Her cultural attributes, likely different from the preponderance of patients she will serve here, seem to me to be an added plus. Dr. Kubasova explained that the Russian education system was very different than our American structure. Following 10 years of rigorous schooling in Belarus (years equivalent to our elementary, middle and high school combined), Nataliya entered medical school in Russia at age 16. She knew early on that medicine was for her, after all it is in her genes—her mother was an OB-GYN in Russia. As a youth, Nataliya remembered the energy, care, and long days that her mother, now retired, would put into her work in an effort to better the welfare of others.

“She put in lots of hours in hospital. I saw how she made her patients happier and healthier. I wanted that for myself—to be able to help,” said Dr. Kubasova.

The new PCC physician said that she liked the idea of generational medicine—being able to help the young and the elderly. So she often spends her time researching topics from pediatrics to geriatrics when not intensely evaluating patient medical charts—which is where she quietly vanished to following that PCC staff luncheon a few weeks ago when I first met her.
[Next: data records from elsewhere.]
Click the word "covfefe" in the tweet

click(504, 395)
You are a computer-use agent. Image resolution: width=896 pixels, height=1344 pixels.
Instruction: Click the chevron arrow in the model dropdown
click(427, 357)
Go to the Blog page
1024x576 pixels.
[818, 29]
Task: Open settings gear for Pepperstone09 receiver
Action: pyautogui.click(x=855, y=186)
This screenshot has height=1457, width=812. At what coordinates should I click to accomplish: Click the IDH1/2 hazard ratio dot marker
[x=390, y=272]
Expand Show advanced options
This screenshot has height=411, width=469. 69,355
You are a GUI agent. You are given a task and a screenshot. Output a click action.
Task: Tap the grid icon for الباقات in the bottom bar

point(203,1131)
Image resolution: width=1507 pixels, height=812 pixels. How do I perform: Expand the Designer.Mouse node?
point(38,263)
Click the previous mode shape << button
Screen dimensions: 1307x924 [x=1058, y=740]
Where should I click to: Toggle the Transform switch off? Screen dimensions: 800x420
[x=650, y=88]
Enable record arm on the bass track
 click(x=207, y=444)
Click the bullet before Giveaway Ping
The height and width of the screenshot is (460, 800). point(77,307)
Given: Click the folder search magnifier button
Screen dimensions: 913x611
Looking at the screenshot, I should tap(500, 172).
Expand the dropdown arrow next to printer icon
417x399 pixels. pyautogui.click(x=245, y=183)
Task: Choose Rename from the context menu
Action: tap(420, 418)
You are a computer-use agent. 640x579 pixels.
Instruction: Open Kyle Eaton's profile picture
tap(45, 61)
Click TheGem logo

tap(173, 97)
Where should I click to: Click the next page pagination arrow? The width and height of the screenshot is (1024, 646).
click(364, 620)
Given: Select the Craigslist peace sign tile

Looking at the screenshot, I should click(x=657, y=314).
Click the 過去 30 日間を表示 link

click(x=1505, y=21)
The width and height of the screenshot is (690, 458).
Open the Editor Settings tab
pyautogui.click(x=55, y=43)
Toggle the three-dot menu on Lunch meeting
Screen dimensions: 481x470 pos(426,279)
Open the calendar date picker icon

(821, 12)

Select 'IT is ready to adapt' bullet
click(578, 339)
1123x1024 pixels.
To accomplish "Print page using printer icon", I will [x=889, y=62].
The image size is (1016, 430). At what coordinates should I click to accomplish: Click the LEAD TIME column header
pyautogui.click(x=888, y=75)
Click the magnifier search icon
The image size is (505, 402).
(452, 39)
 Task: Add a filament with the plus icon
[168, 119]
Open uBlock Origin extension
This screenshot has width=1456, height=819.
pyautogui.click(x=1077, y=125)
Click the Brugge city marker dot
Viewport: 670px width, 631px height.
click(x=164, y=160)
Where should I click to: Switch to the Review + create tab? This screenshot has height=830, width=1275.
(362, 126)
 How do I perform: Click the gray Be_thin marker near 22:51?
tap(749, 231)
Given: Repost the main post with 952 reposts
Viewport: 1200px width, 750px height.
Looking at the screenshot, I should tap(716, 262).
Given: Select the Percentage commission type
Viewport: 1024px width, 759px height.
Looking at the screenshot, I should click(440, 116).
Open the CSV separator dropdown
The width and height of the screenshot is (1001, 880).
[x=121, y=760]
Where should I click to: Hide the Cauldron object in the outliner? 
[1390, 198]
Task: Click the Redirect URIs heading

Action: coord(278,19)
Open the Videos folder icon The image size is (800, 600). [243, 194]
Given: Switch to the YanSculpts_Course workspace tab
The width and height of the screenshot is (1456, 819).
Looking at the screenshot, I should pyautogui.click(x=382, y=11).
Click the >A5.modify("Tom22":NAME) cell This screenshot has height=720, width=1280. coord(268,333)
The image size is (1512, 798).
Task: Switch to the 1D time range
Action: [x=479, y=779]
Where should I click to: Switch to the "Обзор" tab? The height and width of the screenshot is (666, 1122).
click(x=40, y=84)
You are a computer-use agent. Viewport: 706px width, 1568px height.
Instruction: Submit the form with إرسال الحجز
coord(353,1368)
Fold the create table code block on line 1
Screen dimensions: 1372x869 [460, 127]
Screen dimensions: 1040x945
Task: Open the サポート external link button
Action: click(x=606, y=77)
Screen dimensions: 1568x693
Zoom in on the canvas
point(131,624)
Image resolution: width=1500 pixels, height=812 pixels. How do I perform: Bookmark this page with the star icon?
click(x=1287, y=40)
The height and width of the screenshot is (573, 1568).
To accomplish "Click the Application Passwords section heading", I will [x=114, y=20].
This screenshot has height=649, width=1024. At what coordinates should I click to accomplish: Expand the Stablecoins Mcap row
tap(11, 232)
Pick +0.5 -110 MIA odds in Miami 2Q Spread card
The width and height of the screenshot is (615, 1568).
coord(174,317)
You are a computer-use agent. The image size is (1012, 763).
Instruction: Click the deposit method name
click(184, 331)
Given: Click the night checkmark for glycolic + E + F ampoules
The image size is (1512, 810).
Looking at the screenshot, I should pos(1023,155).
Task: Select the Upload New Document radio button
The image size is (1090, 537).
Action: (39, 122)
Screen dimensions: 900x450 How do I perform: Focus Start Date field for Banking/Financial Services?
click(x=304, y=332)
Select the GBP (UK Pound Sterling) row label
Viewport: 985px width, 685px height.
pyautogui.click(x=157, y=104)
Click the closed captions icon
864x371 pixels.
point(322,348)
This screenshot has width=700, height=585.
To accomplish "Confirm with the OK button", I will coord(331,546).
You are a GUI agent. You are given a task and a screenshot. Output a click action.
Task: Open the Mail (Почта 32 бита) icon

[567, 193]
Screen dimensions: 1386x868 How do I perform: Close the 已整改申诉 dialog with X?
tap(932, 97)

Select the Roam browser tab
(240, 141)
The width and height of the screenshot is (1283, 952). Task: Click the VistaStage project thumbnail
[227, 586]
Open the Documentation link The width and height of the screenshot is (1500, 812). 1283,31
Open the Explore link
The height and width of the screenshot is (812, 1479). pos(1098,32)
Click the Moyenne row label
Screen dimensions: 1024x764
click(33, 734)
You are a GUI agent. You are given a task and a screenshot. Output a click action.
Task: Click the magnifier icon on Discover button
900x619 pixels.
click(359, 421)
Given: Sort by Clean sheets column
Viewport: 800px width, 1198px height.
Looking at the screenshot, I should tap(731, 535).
So just how did she get to Monticello, Georgia from Russia? Well love brought her to America and career landed her in Monticello, although she did not word it like that. She met her American husband while he was traveling throughout Europe, and their courtship led them across the globe where she entered and completed her medical residency at Union Hospital in Terre Haute, Indiana. They live in Locust Grove where he commutes to work in sales with a disposable chemical company and she travels here.

Dr. Kubasova has always yearned to work in a small community, after all rural medicine was one of her concentrations in Indiana.

“I like everything about medicine. There are a lot of new changes in medicine so you must study every day,” she said. “I believe in developing the brain every day—mental exercise— in order to help others.”

I asked if she longed for her homeland much and her mother to which she said sometimes but then she noted that she travels home once or twice a year. As for her mom, they speak every day and she is expected to visit here next month. Keeping in the family tradition, Dr. Kubasova’s 22 year-old daughter is currently enrolled in medical school at Ross University in Dominica, West Indies. The youngest doctor in training, raised in America, graduated from Fayette High School and Georgia Tech.

Though Dr. Kubasova appears to be a woman of few words and is a little camera shy, she found all the right words to thank everyone who has welcomed her in Jasper County thus far.

“I am happy to be here. I like this town and everyone has been nice and polite. I appreciate the community accepting me as a doctor/physician. I will try to do everything to make people happy and healthier.”